An actor-muso breakthrough!
In 2004, John Doyle directed an actor-musician production of Sweeney Todd at the Watermill Theatre in Newbury. The cast of just 10 played all the music and the show was a hit, transferring to the Trafalgar Studios and then the Ambassadors Theatre too. The following year, a version of this production transferred to New York and was lead by Patti LuPone and Michael Cerveris at the Eugene O'Neill Theatre. LuPone was on tuba and percussion and Cerveris was on guitar! It was an extremely cheap show and cost just $3.5 million which isn't a lot for Broadway! It was nominated for six Tonys and picked up two for direction and orchestrations. Above is the cast performing at the 2006 Tony Awards.
The 2010s saw a multitude of productions pop up in London and in New York. The first was the 2011 Chichester Festival Theatre production starring British stage legends Michael Ball and Imelda Staunton. The limited run transferred to London the following year. The most notable thing about this production was the changing of when the show is set. Traditionally set in 1846 Victorian England, this version was set in the 1930s. Doing this created a whole new aspect to the show and helped it gain 6 Olivier nominations, winning three: Best Revival (the only show to win this award more than once), Best Actor for Ball and Best Actress for Staunton. Most recently, New York and London have been treated to an extremely intimate production in an actual pie shop! It opened in Harringtons Pie Shop in Tooting, London in 2015 and was a huge success. The show, with just an 'orchestra' of 3, then opened in 2017 at the Barrow Street Theatre in New York, which had been made to imitate the London pie shop. Both productions served real hot pies to the audience to eat before and during the show! Below are Norm Lewis and Carolee Carmello, from the off-Broadway production, singing 'A Little Priest'.
Sweeney Todd: The Concert Favourite!
There have been soooo many productions of Sweeney all over the world but it has had some huge concert productions starring some massive names...

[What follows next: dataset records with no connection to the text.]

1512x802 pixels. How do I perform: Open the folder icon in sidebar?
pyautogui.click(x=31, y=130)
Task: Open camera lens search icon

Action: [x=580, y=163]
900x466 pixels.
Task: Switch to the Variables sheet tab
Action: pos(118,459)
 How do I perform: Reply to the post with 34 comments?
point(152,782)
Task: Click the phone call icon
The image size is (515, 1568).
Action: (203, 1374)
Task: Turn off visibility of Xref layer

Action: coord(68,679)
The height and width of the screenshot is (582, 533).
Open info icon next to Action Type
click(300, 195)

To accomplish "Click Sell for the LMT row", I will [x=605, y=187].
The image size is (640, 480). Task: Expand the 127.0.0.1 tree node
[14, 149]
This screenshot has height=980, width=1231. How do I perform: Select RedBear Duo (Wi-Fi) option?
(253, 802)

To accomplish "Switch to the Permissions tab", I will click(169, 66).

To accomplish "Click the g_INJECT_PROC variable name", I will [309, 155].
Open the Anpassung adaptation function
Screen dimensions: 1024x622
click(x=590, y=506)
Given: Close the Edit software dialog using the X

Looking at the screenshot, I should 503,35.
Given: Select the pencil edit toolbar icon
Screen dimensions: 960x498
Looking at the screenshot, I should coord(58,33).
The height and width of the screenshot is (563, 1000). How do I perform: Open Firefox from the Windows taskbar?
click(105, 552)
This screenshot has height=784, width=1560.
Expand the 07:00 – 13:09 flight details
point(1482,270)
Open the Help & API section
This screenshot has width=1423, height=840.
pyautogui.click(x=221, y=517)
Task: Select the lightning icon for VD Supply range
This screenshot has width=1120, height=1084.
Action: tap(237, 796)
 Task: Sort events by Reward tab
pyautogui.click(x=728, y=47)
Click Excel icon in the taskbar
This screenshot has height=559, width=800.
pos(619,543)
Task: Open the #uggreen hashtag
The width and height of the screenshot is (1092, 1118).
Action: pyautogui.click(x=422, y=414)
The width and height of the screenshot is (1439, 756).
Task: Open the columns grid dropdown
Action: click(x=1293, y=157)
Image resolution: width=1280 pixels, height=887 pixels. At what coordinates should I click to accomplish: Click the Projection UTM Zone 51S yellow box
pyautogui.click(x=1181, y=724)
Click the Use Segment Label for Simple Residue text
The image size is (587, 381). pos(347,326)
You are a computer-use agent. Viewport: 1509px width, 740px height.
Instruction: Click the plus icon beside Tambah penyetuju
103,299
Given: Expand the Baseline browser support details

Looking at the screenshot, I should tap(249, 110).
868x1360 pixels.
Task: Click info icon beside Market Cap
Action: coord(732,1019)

Kelsey Grammer and Christine Baranski - Los Angeles, 1999
Len Cariou and Judy Kaye - London, 2000
Brian Stokes Mitchell and Christine Baranski - Washington D.C., 2002
George Hearn and Patti LuPone - New York and San Francisco, 2000/2001
Bryn Terfel and Maria Friedman - London, 2007
Bryn Terfel and Emma Thompson - New York and London, 2014/2015
Some of the other actors in these wonderful productions include Audra McDonald, Neil Patrick Harris, Phillip Quast, Victoria Clark, Christian Borle, Erin Mackey, John-Owen Jones and Rosalie Craig (to name just a few!)
You could say that Sweeney is actually the most produced of all Sondheim shows and it seems to have a new production almost every few years. So does this mean a new gruesome take on this show is around the corner? I think so!